I've addressed this issue by adding asynchronous CPU terrain generation: a thread is used to generate data at its own rythm, and the rendering isn't affected too harshly anymore. This required to introduce new concepts and new interfaces ( like a data generation interface ) to the engine, which took many weeks.
After that, I prepared a new data generation interface that uses the GPU instead of the CPU. To make it short, I encountered a lot of practical issues with it, like PBOs ( pixel buffer objects ) not behaving as expected on some video cards, or the lack of synchronization extension on ATI cards ( I ended up using occlusion queries with an empty query to know when a texture has been rendered ), but now it's more or less working.
Benefits
There are a lot of advantages to generating data on the GPU instead of the CPU: the main one is that, thanks to the higher performance, I will now be able to generate normal maps for the terrain, which was too slow before. This will increase lighting and texturing accuracy, and make planets ( especially when seen from orbit ) much nicer. Until now, planets seen from space weren't looking too good due to per-vertex texturing; noise and clouds helped to hide the problem a bit, but if you look carefully at the old screenshots, you'll see what I mean.

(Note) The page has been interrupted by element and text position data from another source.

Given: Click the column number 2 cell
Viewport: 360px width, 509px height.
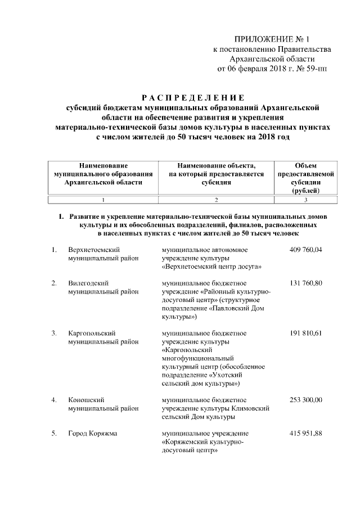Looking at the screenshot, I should pos(216,200).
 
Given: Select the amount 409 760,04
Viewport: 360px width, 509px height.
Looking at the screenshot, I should pos(306,249).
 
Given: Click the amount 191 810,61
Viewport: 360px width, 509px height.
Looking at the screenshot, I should pos(306,334).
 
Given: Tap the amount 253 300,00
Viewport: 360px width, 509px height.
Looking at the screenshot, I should pos(306,400).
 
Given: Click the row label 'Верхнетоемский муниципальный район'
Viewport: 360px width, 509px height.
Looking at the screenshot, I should pos(103,254).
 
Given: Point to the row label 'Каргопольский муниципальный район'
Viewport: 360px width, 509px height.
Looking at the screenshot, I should pos(103,337).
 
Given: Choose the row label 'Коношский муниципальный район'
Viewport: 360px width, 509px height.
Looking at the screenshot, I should pos(103,404).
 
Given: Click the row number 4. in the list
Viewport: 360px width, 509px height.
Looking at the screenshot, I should pos(54,400).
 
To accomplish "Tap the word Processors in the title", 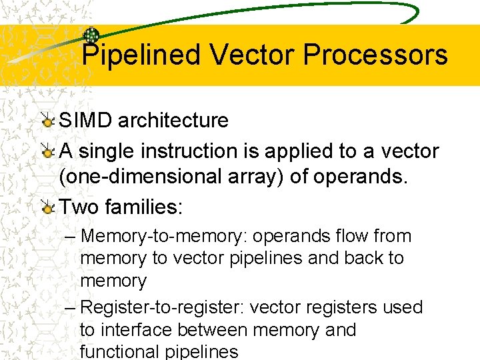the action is [375, 55].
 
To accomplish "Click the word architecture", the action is [173, 121].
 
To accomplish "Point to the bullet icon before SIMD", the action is [47, 121].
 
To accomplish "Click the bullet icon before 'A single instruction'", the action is [47, 151].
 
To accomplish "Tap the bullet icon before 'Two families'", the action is [47, 207].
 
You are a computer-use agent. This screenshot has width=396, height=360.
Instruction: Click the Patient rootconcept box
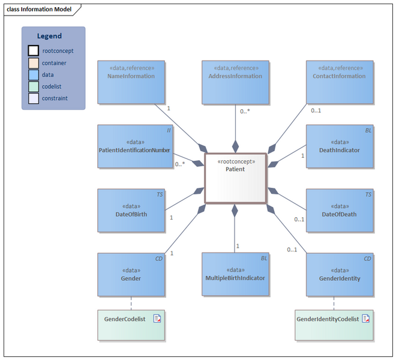(235, 178)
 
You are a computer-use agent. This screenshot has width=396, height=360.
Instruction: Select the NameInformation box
(131, 82)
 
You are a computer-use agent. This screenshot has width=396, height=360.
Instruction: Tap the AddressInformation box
(235, 82)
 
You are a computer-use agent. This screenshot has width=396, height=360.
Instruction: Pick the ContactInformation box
(339, 82)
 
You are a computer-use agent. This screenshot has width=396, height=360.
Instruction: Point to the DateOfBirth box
(131, 211)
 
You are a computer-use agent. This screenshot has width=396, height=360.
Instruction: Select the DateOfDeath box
(339, 211)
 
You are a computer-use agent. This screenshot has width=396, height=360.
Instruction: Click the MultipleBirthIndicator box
(235, 274)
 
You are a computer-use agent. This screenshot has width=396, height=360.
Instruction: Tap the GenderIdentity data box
(339, 274)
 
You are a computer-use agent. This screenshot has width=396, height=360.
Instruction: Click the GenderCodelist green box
(131, 325)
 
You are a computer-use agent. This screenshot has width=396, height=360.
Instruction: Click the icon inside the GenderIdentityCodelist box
(365, 319)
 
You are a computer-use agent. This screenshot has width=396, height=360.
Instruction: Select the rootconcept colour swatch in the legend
(34, 51)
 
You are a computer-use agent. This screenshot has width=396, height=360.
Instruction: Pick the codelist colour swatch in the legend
(34, 86)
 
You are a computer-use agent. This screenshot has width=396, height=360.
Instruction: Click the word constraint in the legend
(55, 98)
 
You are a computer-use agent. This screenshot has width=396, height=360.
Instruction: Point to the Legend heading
(49, 36)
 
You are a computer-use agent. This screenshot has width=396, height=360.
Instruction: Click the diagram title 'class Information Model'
(39, 10)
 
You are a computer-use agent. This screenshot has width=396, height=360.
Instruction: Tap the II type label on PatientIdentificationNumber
(160, 130)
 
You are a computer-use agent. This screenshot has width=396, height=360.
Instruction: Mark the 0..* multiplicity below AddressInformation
(245, 112)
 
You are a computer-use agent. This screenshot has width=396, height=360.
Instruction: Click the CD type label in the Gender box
(159, 259)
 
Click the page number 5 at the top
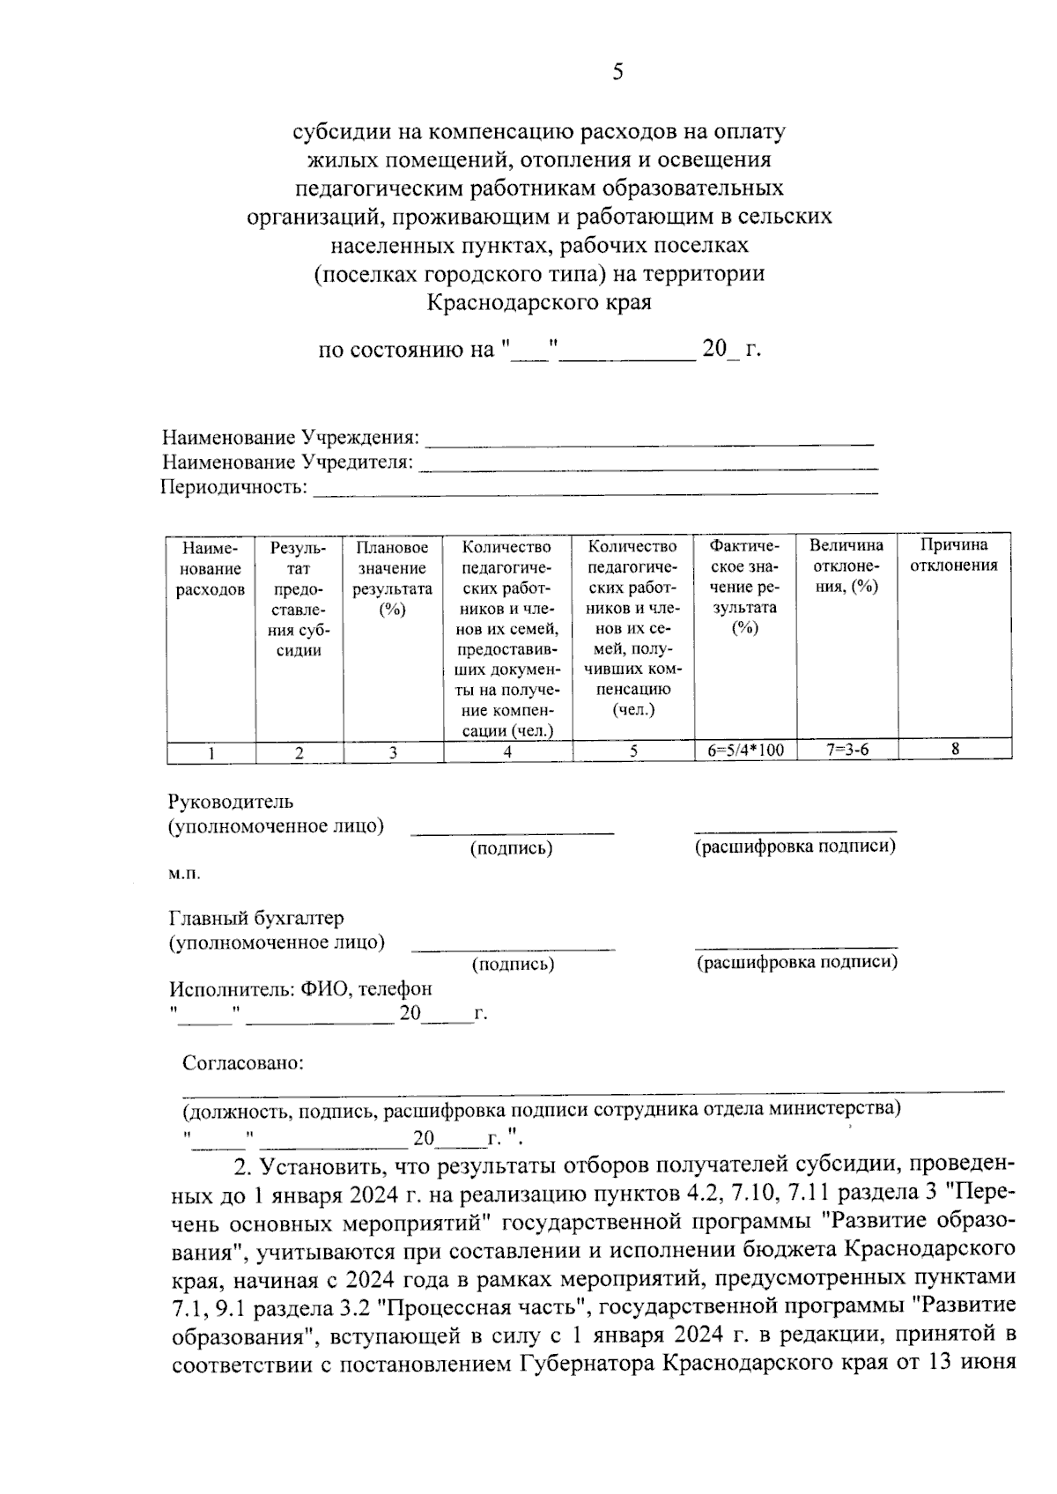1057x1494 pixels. click(617, 72)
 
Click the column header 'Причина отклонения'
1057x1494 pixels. click(954, 556)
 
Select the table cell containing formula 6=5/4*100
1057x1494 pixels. click(745, 751)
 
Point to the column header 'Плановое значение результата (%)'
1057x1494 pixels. click(393, 579)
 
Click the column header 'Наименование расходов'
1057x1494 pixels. click(211, 569)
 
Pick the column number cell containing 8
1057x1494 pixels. click(954, 750)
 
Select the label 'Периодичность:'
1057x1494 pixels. click(234, 487)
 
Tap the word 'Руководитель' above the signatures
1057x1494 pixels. click(231, 802)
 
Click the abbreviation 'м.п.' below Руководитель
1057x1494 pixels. click(184, 873)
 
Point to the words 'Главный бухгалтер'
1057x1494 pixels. click(256, 919)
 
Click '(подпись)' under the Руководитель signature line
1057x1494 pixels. click(511, 848)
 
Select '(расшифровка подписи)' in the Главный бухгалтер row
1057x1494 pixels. click(797, 962)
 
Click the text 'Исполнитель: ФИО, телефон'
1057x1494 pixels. click(301, 989)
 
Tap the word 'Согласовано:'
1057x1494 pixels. click(242, 1063)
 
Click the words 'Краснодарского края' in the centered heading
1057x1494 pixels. click(539, 303)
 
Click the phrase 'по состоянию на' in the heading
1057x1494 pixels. click(406, 350)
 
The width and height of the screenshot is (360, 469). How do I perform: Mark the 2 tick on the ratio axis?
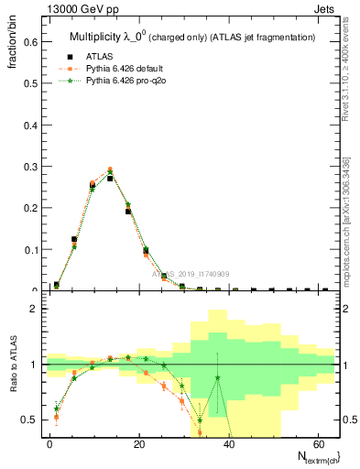click(x=34, y=309)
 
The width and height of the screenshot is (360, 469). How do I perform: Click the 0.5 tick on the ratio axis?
click(x=31, y=420)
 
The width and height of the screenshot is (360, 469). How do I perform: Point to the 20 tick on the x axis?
click(x=138, y=443)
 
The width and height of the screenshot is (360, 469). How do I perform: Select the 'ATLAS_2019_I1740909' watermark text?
click(x=187, y=274)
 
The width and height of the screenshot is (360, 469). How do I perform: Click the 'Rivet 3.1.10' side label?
click(x=345, y=69)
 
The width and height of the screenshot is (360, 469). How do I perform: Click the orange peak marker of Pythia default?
click(x=110, y=169)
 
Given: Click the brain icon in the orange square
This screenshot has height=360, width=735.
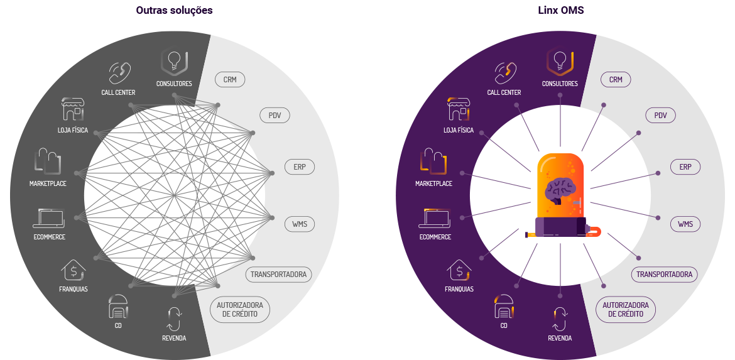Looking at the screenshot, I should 560,190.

The second advantage is that I can increase the complexity of the generation algorithm itself, and introduce new noise basis types, in particular the cell noise ( see Voronoi diagrams on wikipedia ).
Another advantage is debug time. Previously, playing with planetary algorithms and parameters was taking a lot of time: changing some parameters, recompiling, launching the client, spawning a planet, moving the camera around the planet to see how it looks, rinse and repeat. Now I can just change the shader code, it gets automatically reloaded by the engine and the planet updates on-the-fly: no need to quit the client and recompile. It's a lot easier to play with new planets, experiment, change parameters, etc..
I'm not generating normal maps yet ( I will probably work on that next week ), and there's no texturing; in the coming pictures, all the planet pictures you will see only show the heightmap ( grayscale ) shaded with atmospheric scattering, and set to blue below the water threshold. As incredible as it sounds, normal mapping or diffuse/specular textures are not in yet.
Cell noise
.. aka Voronoi diagrams. The standard implementation on the cpu uses a precomputed table containing N points, and when sampling a 3D coordinate, checking the 1 or 2 closest distances to each of the N points. The brute-force implementation is quite slow, but it's possible to optimize it by adding a lookup grid. Now, doing all of that on the GPU isn't easy, but fortunately there's a simpler alternative: procedurally generating the sample points on-the-fly.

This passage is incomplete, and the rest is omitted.